Action item:
Please report each line of the data below that contains "Enable".

Given data:
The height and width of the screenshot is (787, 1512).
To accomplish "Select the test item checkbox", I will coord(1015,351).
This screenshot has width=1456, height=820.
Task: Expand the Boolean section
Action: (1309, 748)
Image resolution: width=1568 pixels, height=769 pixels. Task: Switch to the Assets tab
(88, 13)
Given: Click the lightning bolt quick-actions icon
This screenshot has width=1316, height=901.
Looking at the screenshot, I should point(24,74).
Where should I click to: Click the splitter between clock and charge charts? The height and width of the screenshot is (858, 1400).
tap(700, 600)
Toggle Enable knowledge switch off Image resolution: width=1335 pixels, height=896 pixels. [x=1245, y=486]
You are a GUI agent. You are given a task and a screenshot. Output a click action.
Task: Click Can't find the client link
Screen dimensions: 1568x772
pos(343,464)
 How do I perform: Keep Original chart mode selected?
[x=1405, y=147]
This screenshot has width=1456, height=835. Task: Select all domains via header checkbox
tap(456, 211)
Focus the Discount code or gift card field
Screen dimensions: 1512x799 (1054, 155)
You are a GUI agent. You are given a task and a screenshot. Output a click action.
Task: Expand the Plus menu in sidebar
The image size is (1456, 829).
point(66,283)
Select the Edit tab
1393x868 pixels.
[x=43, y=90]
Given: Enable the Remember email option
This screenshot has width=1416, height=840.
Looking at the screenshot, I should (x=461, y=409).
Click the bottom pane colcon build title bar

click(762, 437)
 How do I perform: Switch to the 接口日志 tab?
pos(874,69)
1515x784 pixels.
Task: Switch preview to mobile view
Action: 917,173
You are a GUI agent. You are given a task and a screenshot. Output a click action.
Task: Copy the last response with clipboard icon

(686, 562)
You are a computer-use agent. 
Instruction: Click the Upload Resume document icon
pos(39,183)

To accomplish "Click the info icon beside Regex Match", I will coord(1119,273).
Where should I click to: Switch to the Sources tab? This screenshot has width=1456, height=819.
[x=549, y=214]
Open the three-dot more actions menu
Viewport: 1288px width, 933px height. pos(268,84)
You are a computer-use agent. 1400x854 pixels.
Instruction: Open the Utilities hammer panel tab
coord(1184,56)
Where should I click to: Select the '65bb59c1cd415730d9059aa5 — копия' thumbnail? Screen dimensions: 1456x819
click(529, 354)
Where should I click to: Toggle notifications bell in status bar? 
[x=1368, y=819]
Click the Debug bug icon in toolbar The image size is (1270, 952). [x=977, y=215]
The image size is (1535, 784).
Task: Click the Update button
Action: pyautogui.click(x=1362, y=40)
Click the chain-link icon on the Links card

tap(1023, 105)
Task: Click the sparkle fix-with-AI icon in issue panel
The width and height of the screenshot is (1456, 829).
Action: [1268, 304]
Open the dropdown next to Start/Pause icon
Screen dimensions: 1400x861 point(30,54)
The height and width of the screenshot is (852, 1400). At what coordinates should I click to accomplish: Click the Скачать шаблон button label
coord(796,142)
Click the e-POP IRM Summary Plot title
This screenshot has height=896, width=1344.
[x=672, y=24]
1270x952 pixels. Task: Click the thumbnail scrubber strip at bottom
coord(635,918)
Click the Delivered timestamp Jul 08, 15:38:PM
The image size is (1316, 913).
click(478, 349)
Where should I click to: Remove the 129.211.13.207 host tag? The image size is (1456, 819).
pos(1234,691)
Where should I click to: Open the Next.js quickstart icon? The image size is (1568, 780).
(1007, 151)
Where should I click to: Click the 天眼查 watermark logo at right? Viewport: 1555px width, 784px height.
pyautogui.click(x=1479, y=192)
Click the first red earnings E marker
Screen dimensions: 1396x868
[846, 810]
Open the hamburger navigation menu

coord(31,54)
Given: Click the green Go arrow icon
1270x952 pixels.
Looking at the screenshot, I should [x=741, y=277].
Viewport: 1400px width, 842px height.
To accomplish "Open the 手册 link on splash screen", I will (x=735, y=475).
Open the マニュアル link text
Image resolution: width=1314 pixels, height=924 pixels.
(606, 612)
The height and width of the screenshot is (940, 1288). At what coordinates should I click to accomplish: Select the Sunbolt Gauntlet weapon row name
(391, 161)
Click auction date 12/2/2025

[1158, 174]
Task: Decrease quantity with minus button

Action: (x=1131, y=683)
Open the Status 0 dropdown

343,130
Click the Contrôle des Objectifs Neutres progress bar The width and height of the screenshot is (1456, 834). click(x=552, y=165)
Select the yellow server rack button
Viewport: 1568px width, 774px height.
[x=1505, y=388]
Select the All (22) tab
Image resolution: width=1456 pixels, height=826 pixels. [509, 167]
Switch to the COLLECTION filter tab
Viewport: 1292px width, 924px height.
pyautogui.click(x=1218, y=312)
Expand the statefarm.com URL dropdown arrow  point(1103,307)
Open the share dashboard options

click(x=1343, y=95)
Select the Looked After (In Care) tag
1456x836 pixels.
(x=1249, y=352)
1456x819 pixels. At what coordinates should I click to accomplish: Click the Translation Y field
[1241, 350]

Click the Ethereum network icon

Answer below:
Toggle Enable knowledge switch off Image resolution: width=1335 pixels, height=896 pixels. [x=1245, y=486]
Given: Enable the Remember email option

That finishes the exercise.